Tim Richey, an investment specialist, who has sold more than 16 million sf of buildings for more than $1.3 billion, says he often is asked if Denver’s office market is at its peak.He breaks office markets into four cycles: expansion, oversupply, recovery and bottoming.

Denver, along with Frankfurt, Germany, Paris, New York City, Boston and Washington, DC are in various stages of market expansion, says Richey. Amsterdam is about to peak and San Francisco has peaked, he contends. North Virginia, Madrid, London, Atlanta and Phoenix are suffering from an oversupply, he believes. Meanwhile, he says Warsaw, Shanghai, Bangkok and Los Angeles, all have bottomed while Tokyo, Seoul, Singapore and Hong Kong are recovering from downturns.

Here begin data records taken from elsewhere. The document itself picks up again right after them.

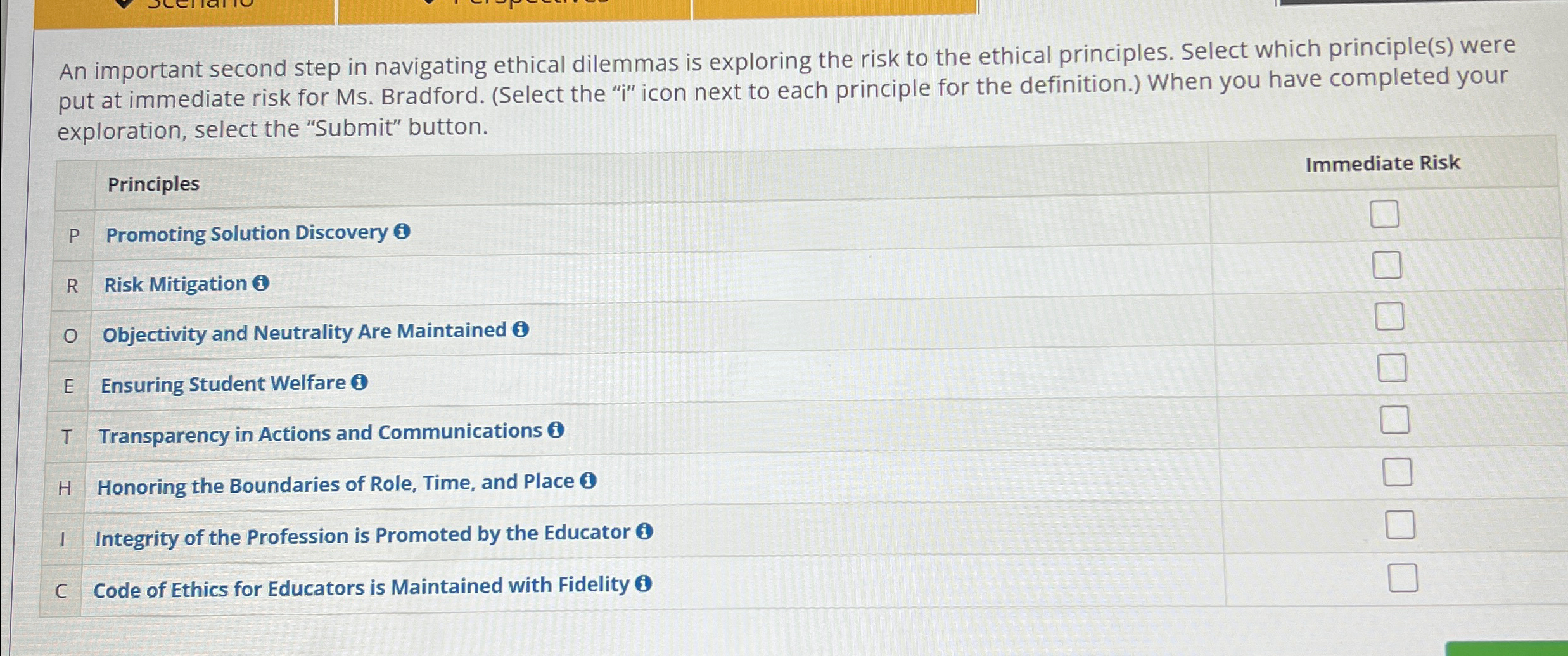View the definition icon for Objectivity and Neutrality
The image size is (1568, 656).
click(519, 331)
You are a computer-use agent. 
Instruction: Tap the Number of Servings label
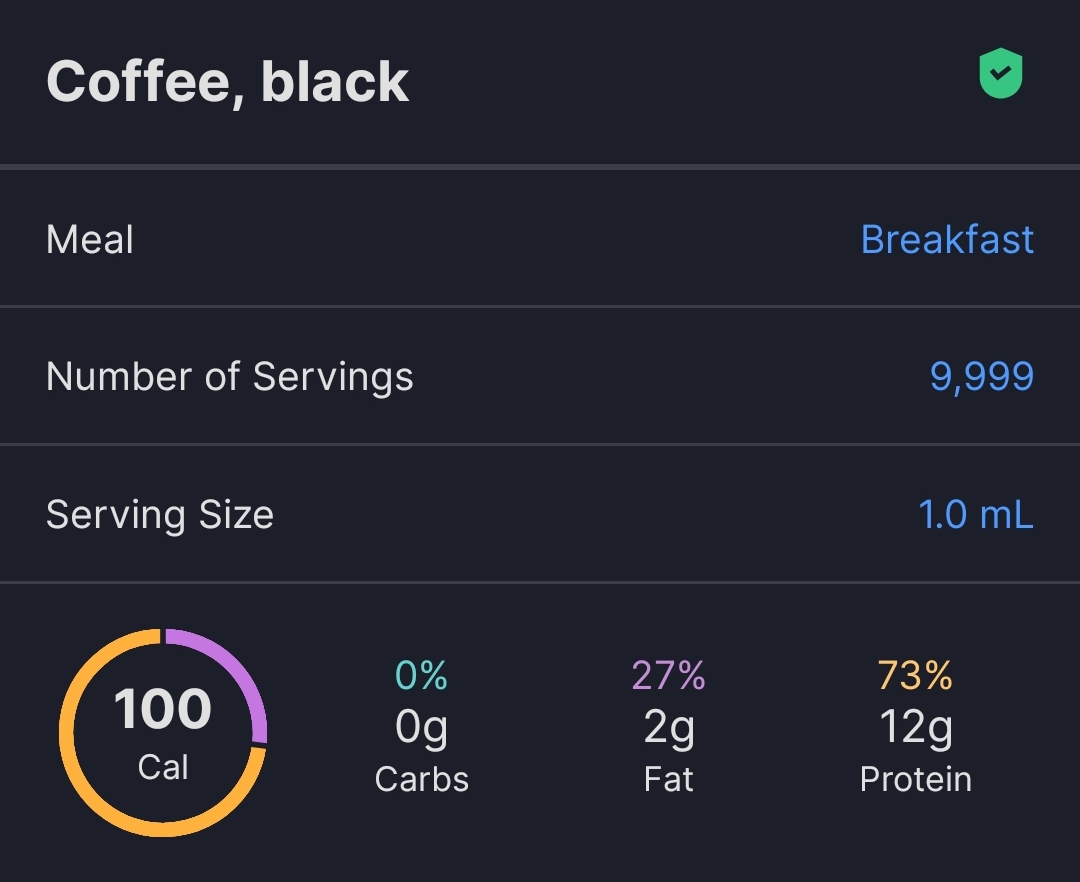click(229, 377)
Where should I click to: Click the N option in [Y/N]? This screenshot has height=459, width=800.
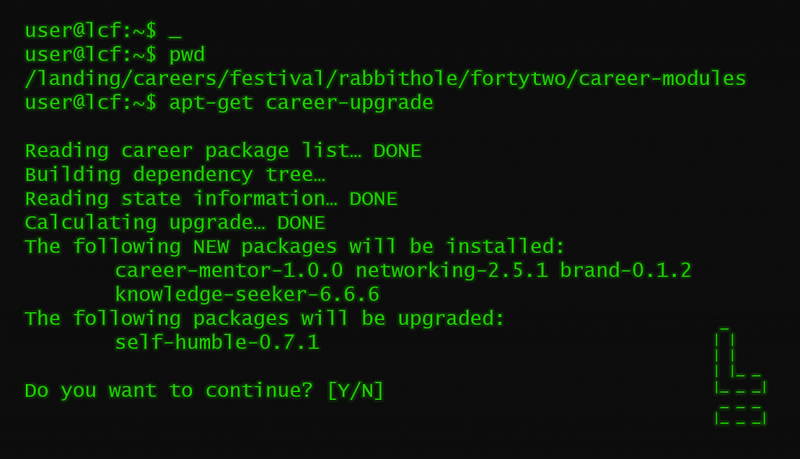(367, 391)
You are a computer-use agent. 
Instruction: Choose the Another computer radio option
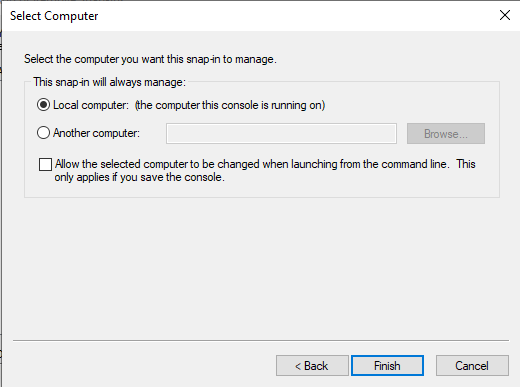coord(43,133)
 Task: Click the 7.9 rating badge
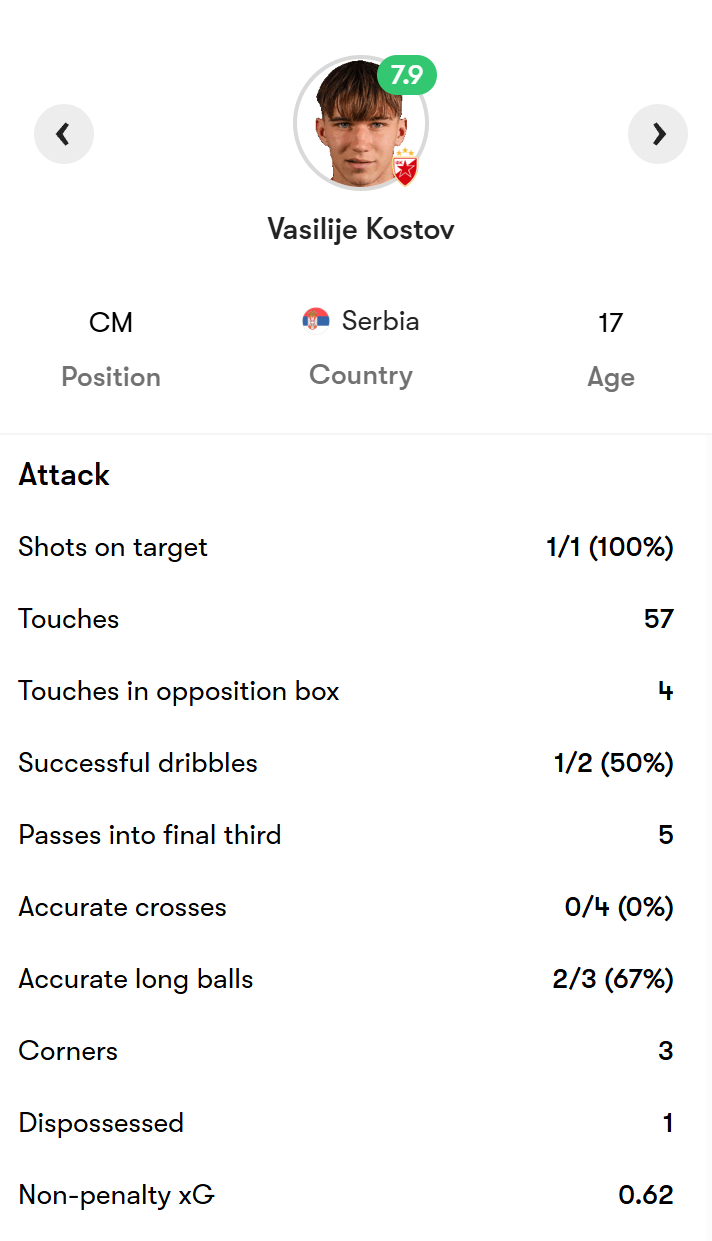pos(406,75)
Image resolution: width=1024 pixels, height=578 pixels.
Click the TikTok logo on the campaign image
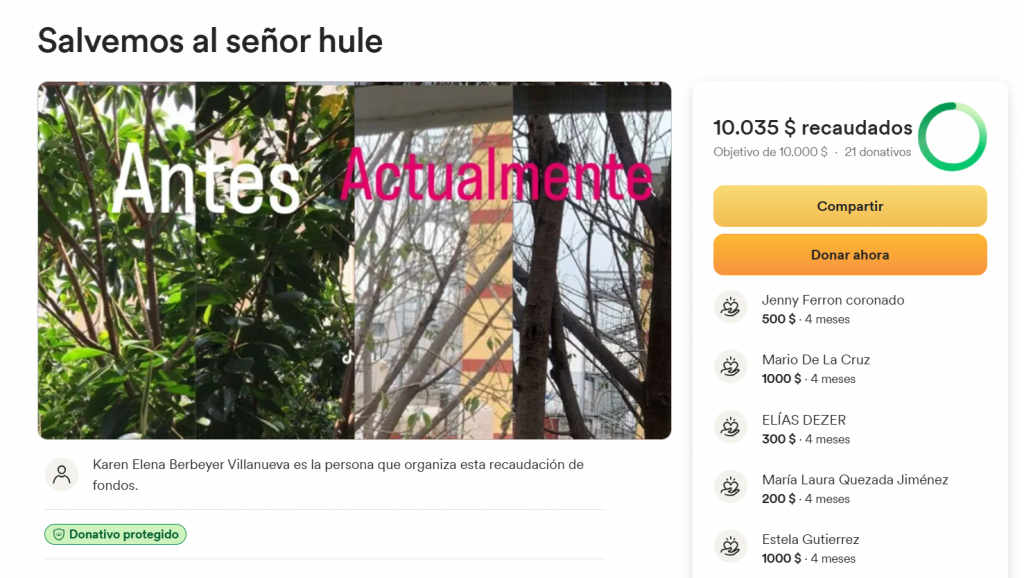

Overall, office markets across the country are in good shape, Richey says. “We have the lowest vacancy rates in history,” he says. “CBD performance is off the charts, and will continue to tighten. Suburban vacancy rates are healthy, but essentially flat at 10.3%.”He said the correction in the NASDAQ has caused owners to increase credit requirements from owners. “I have never seen so much scrutiny on who the tenants are as I have in the last six months,” Richey tells

Denver is much like the national market, he says. Apartments are in strong demand because investors don’t have to spend a lot of money on tenant improvements or pay brokerage fees as they do with multi-tenant office buildings, says Richey.

He expects several Denver CBD office buildings to trade hands in 2001 at steadily increasing record prices. Also commanding high selling prices will be large industrial properties, which are in short supply. “The hottest properties will be grocery-anchored retail centers, which will command the highest profit for developers,” Richey says.